Expanding standard horizons

Padariya's standards work extends beyond batch control. In ISA 112, focused on SCADA (Supervisory Control and Data Acquisition), the work centred on life cycle assessment. Industrial plants typically have incredibly long operational lifespans, ranging from 60 to 80 years, and potentially lasting over a century. This longevity creates challenges with legacy systems, where older PLC systems become outdated as newer, more efficient technologies emerge.

The standards development process addresses critical questions: How can legacy systems be integrated with new technologies? How can organisations standardise approaches to minimise redundant engineering efforts?

Another crucial area of standards development involves electrical components, particularly cabling. Different regions worldwide – Europe, United States, South America, and Asia –follow varied standards for manufacturing. Padariya explained that this diversity leads to multiple wiring approaches for sensors, which increases troubleshooting time and necessitates extensive communication between technicians and engineers. The goal is to develop standards that can be submitted to organizations like NIST, ISO, and IEC, ultimately helping engineers globally adopt more consistent practices.

Riddhi Padariya – Automation engineer and Chair of the ISA's Technical Advisory Committee

Riddhi Padariya has led automation initiatives at Tesla, Heirloom Carbon Technologies, and The Boring Company – gaining firsthand expertise in scaling sustainable, cutting-edge technologies. Her work spans battery production, carbon removal systems, and tunneling automation, giving her a deep understanding of modern manufacturing challenges and opportunities.

In addition to her engineering roles, Riddhi serves as Chair of the International Society of Automation's Technical Advisory Committee and has served as a board member across three different divisions in the past year.
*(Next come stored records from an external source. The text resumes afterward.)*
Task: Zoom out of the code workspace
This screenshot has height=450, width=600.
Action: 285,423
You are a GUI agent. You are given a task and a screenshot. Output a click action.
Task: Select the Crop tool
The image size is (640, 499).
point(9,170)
Global impact and collaborative innovation

Standards are not merely technical documents; they are collaborative tools that drive global innovation. By creating frameworks that allow different systems, manufacturers, and regions to communicate effectively, standards reduce friction in technological integration.

The ultimate objective is to create a stable platform that manufacturers can recognise and comply with, thereby avoiding costly discrepancies and mismatches in technological implementation.

Challenges in standards development

Developing comprehensive standards is not without challenges, notes Padariya. It requires deep technical expertise, cross-industry collaboration, and a forward-looking perspective. Engineers must anticipate future technological trends while creating frameworks flexible enough to accommodate emerging innovations. The standards development process involves rigorous testing, extensive peer review, and continuous refinement. It's a dynamic, ongoing effort that requires commitment from technical experts across various disciplines.

Padariya emphasised that automation standards represent more than just technical guidelines, explaining that they are the blueprint for technological interoperability, safety, and innovation. “By providing a common language and approach, these standards enable manufacturers, engineers, and technologists to push the boundaries of what's possible in industrial automation.”

As industries continue to evolve rapidly, the role of comprehensive, forward-thinking standards becomes increasingly critical. They are the invisible infrastructure that allows technological ecosystems to communicate, collaborate, and continuously improve.

Automotive automation challenges and solutions

The challenging shift to multi-power train (BEV, hybrid, ICE) production is driving the need for greater flexibility and efficiency in manufacturing operations. This coupled with labour and skills shortages, sees automation taking an ever more important role in the optimisation of production processes. Padariya highlighted a significant hurdle presented by the diversity of Human-Machine Interfaces (HMIs). The market is saturated with multiple platforms from manufacturers like Allen Bradley, Beckhoff, and Siemens, each with its unique approach to interface design. Padariya noted that integration engineers often prioritise and design templates that vary significantly, creating a complex ecosystem where troubleshooting becomes a nuanced art. Operators must then navigate intricate learning curves, adapting to different system logics and interface designs across various factory stations.

The path to seamless automation is fraught with technological and strategic challenges. Padariya explained that for controls engineers tasked with system revamps, selecting the appropriate communication technology represents a critical decision point. The current market offers an array of options, from modern protocols like Ethernet and EtherCAT to legacy systems such as CAN and Modbus.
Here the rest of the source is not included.